= To do =
• 1. Answer these from the article about Arabic classes:
(a) How often, and for how long each time, has the woman living in east Jerusalem attended the Arabic class at the Jerusalem Intercultural Center?
(b) How many registered users does Madrasa have?
(c) Which form of Arabic is the language of the Quran?
• 2. Reproduce the stretch of the article about Arabic classes from "Gilad Sevitt, the" through "for the courses.".

= Passage provided =
____

“I live here for ideological reasons,” she tells The Jerusalem Report. “I think there has to be a Jewish presence in east Jerusalem. This is the most ancient place in the state of Israel. King David established the Kingdom of Judah from here.”
She defines herself as a “hardline right-winger” while insisting that she still wants to live with her neighbors in peace. So once a week for the last three years, she has walked over to the Jerusalem Intercultural Center on nearby Mount Zion for a three-hour Arabic class. This year, of course, the class is on Zoom rather than in person.
“I live in a mixed neighborhood of Arabs and Jews and to have good neighborly relations, you need to know the language,” she says.
Arabic is a difficult language and a challenge, she admits, but her neighbors appreciate her efforts.
“They laugh because of my mistakes,” she says. “In general, it is very calm here and there are a lot of people who have very good relations with their Arab neighbors.”
Katzover is not alone. More Jewish Israelis are taking classes in spoken Arabic than ever before, both in formal and informal frameworks. One of the largest informal frameworks is Madrasa, a free online site which has 80,000 registered users and a wide social media presence.
Gilad Sevitt, the founder and professional director of Madrasa, says that at least 250,000 people are exposed to the site’s materials every month. The Arabic is taught in transliteration, so there is no need to learn the Arabic letters. Each lesson is broken down into digestible videos, most four or five minutes long, including dialogues and explanations of grammar. There is no charge to register for the courses.
“After six years of learning Arabic in school and three years in the army in a job that entailed using the language, I couldn’t actually speak to anyone,” Sevitt tells The Jerusalem Report. “I decided I wanted to share my knowledge of Arabic as a means of communication.”
Sevitt was referring to one of the most frustrating characteristics of Arabic that every student of the language encounters. Arabic is not really one language, but a series of languages. There is classical Arabic, which is the language of the Quran, as well as modern Standard Arabic (fusha), which is the language of newspapers and radio broadcasts. Then there are a series of dialects of spoken Arabic (Amiya) including Palestinian, Lebanese, Jordanian, Egyptian, Iraqi, and Moroccan.
While most native Arabic speakers will understand you if you speak in modern standard Arabic, they might laugh at you. It’s a little like using Biblical Hebrew to order a falafel. The dialects also differ, sometimes to a large extent. Many years ago, I spent a year living in Egypt and studying Egyptian Arabic. When I spoke in Egyptian Arabic in Jerusalem, people would burst out laughing, saying I sounded like an actor in the melodramatic Egyptian films that were once screened on Israel Television on Friday afternoons.

____

= Supplied data =

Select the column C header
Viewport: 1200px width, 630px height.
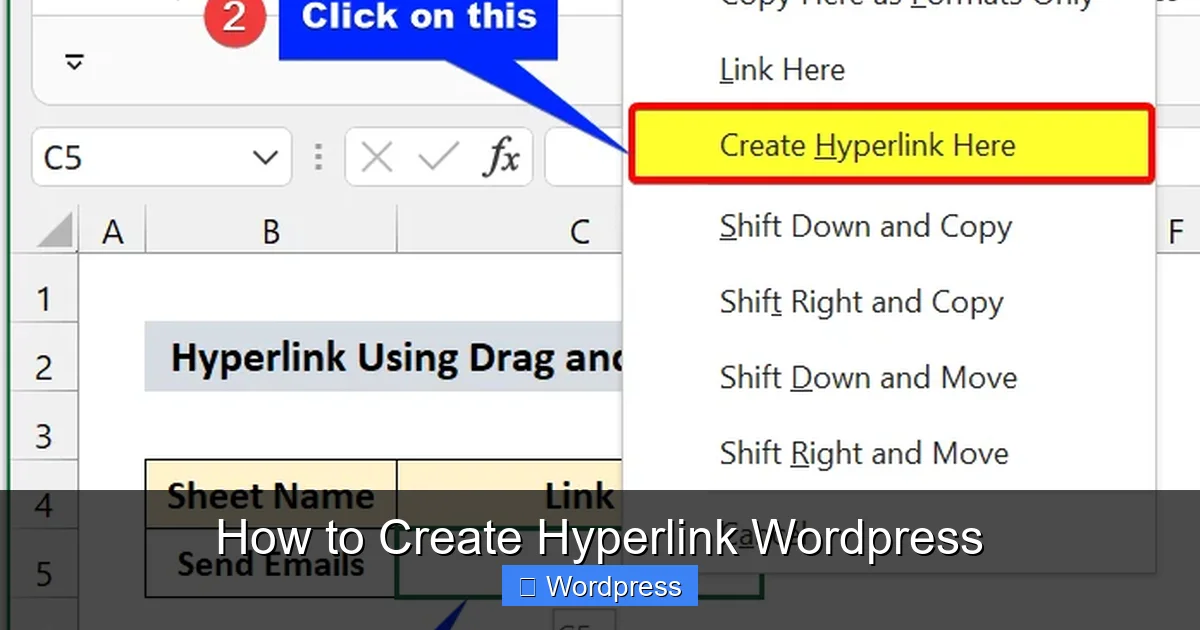[x=578, y=230]
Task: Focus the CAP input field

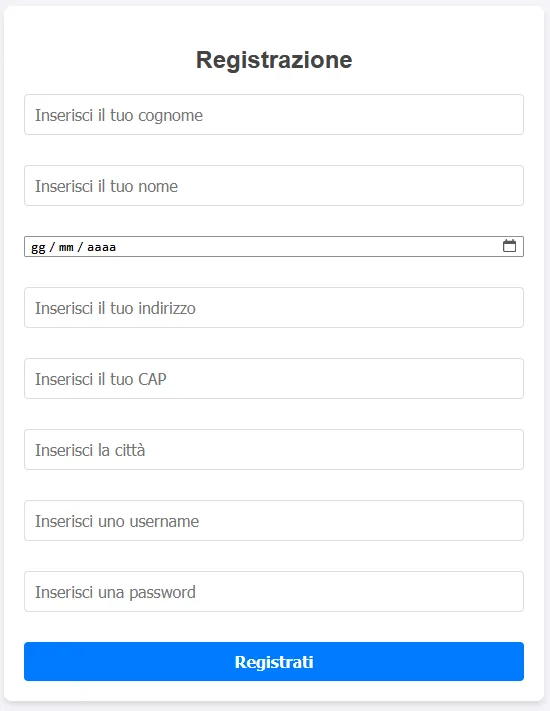Action: point(274,379)
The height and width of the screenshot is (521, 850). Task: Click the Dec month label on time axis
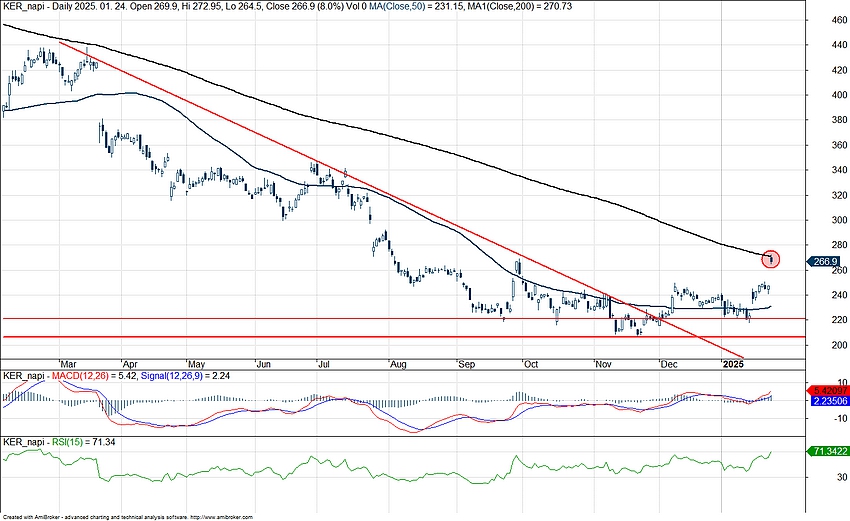pos(668,364)
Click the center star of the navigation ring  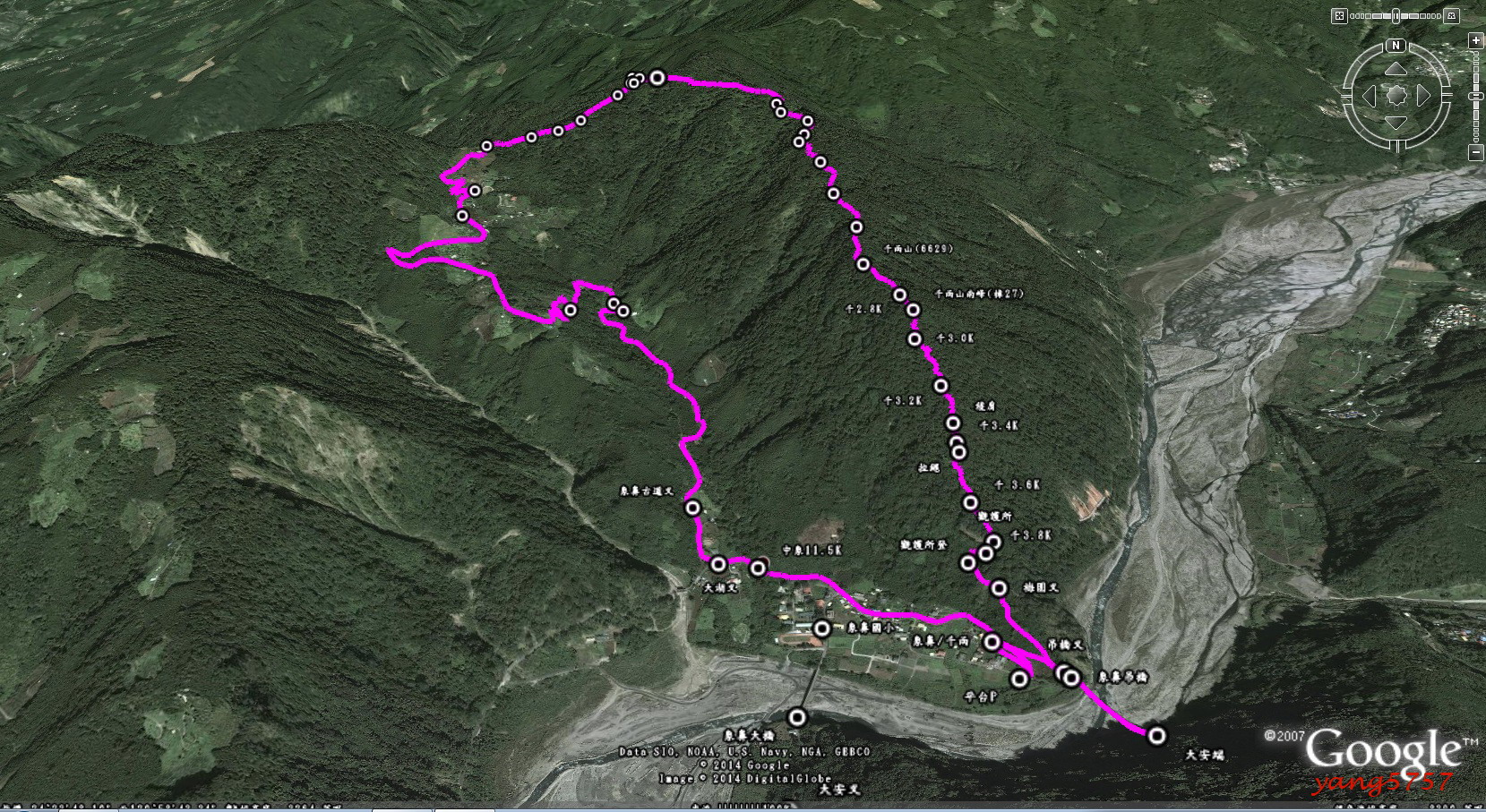click(1396, 96)
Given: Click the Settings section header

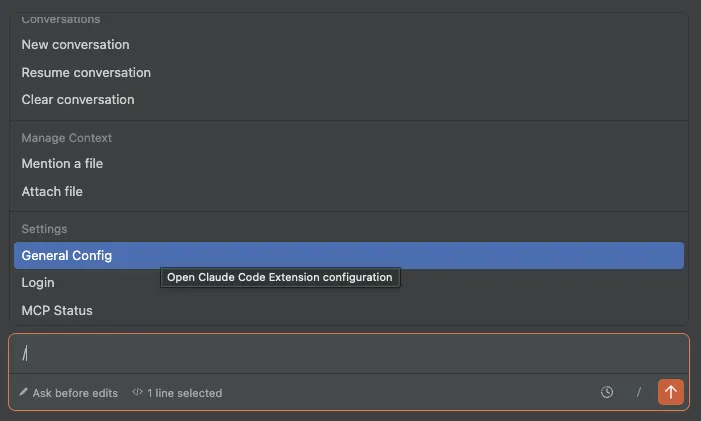Looking at the screenshot, I should coord(45,229).
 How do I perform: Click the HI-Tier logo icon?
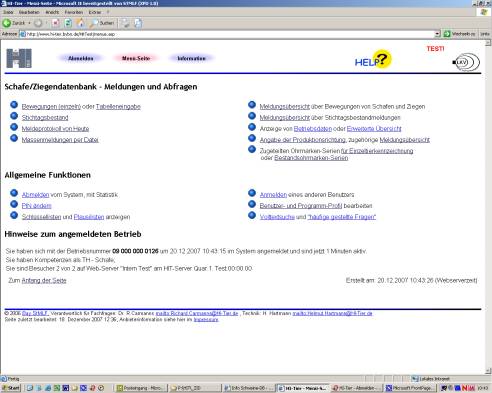[x=19, y=58]
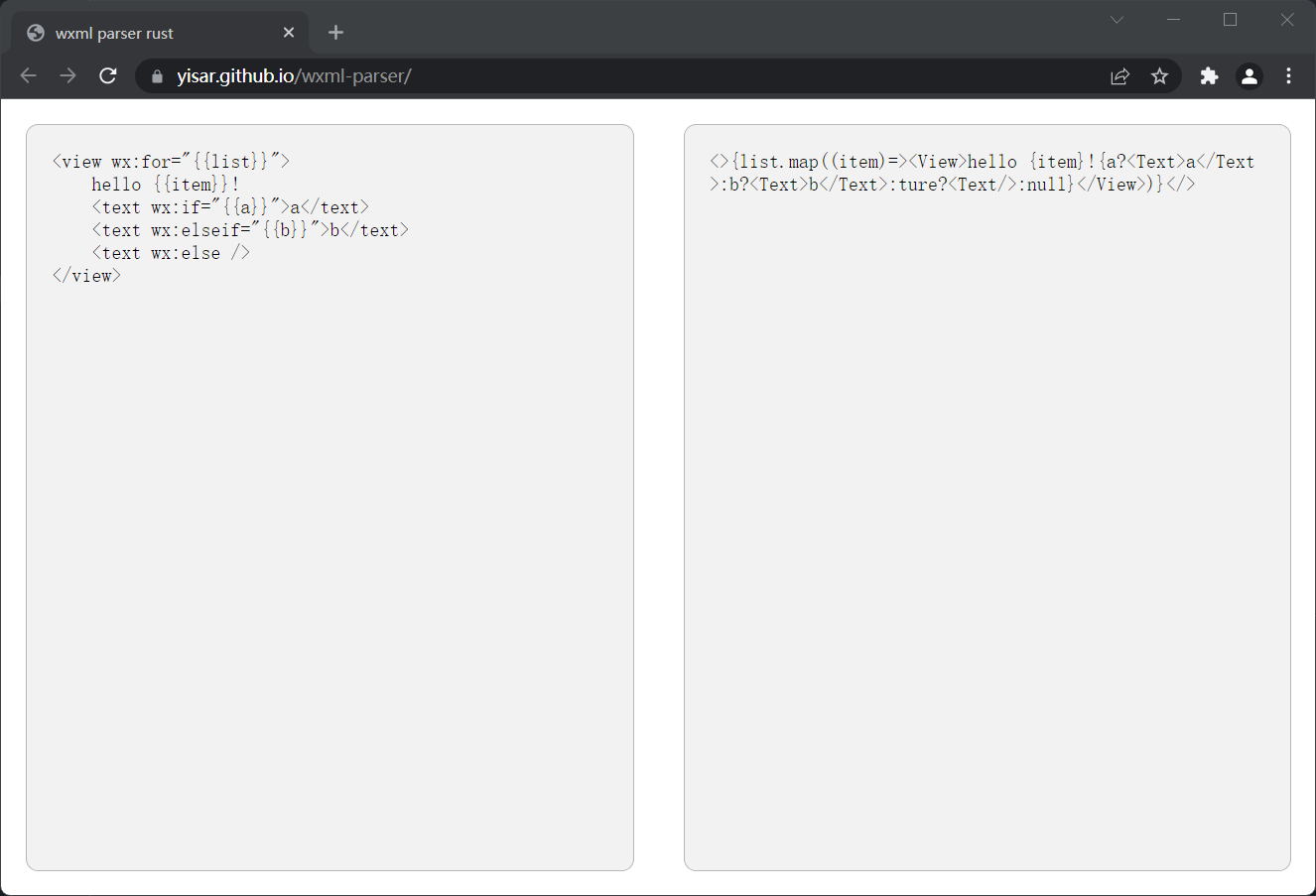This screenshot has width=1316, height=896.
Task: Open Chrome's three-dot menu
Action: [1288, 75]
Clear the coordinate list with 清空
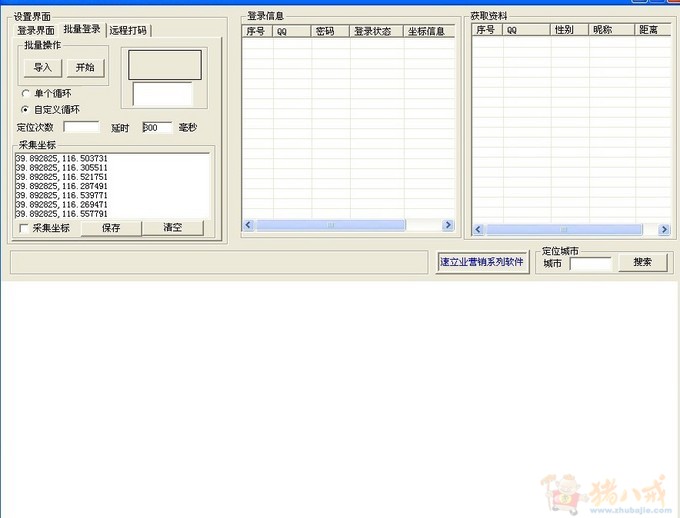Image resolution: width=680 pixels, height=518 pixels. pos(173,228)
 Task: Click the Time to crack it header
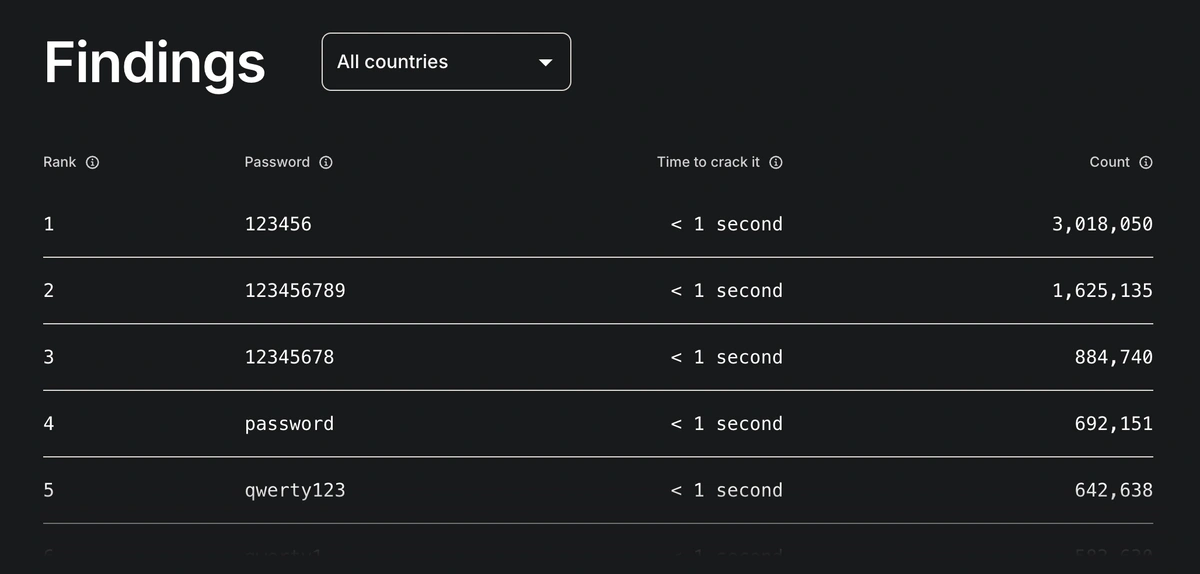708,162
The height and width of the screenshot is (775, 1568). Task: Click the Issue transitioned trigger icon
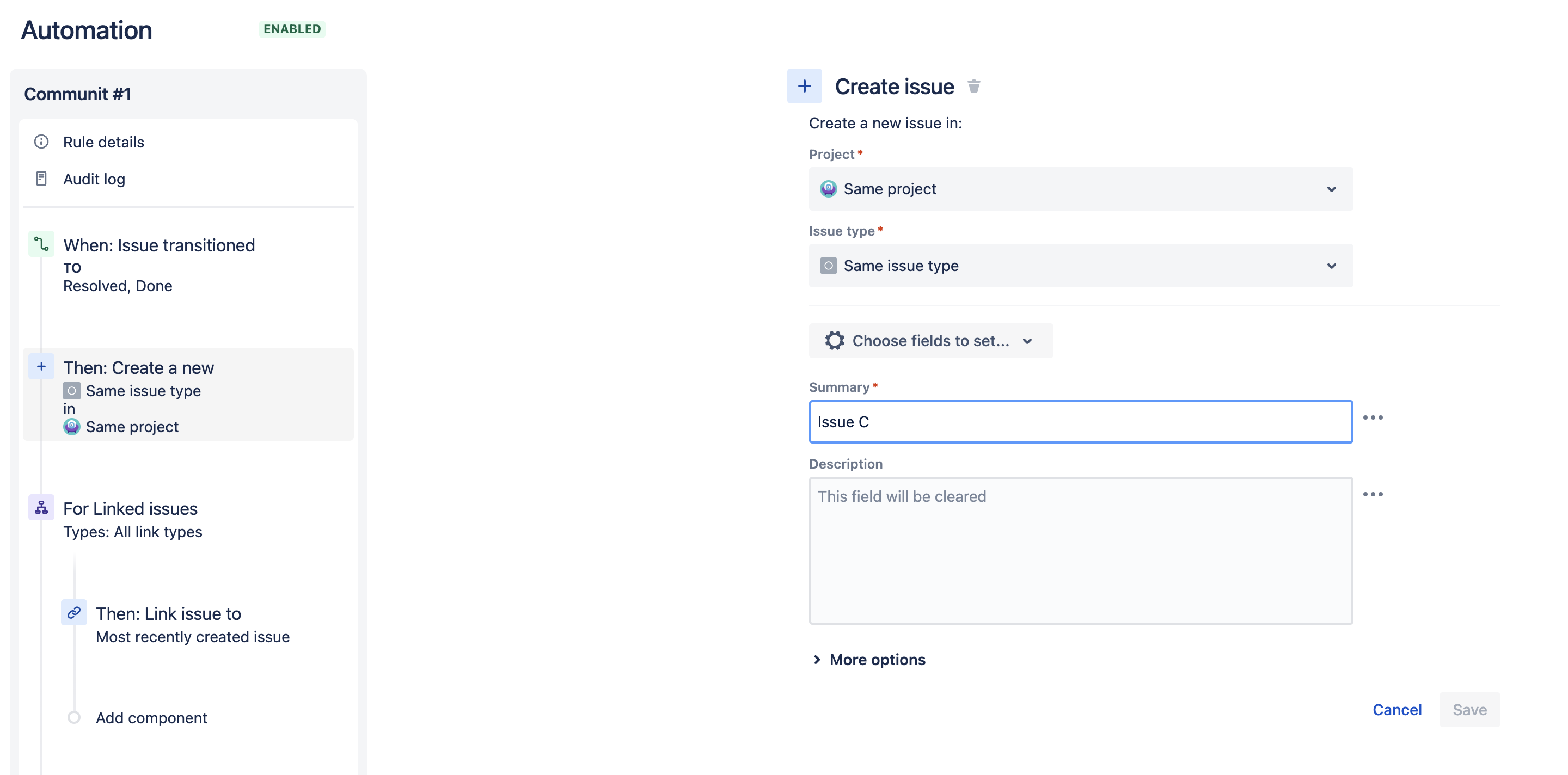click(41, 244)
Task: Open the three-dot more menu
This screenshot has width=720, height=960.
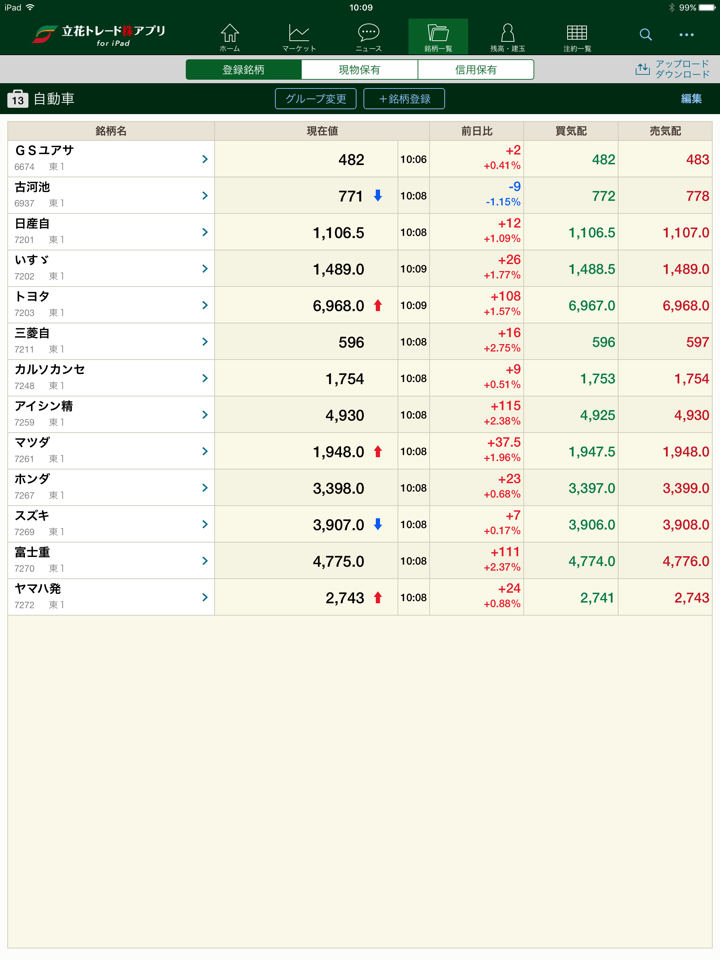Action: (x=686, y=35)
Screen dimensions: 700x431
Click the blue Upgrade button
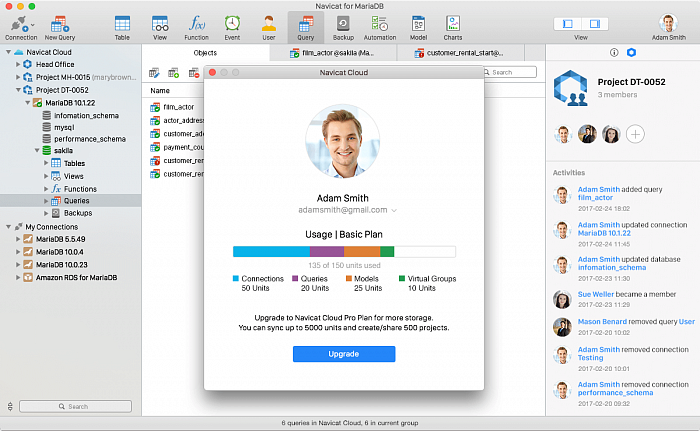(x=343, y=354)
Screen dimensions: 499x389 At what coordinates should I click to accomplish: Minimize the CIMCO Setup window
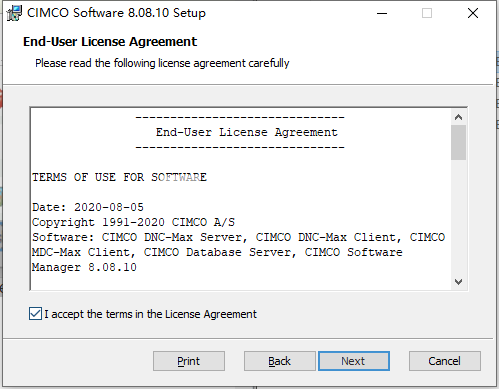pos(382,13)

____

= Task-by-task outputs =
• 1.
(a) Once a week for three hours.
(b) 80,000.
(c) Classical Arabic.

• 2.
Gilad Sevitt, the founder and professional director of Madrasa, says that at least 250,000 people are exposed to the site’s materials every month. The Arabic is taught in transliteration, so there is no need to learn the Arabic letters. Each lesson is broken down into digestible videos, most four or five minutes long, including dialogues and explanations of grammar. There is no charge to register for the courses.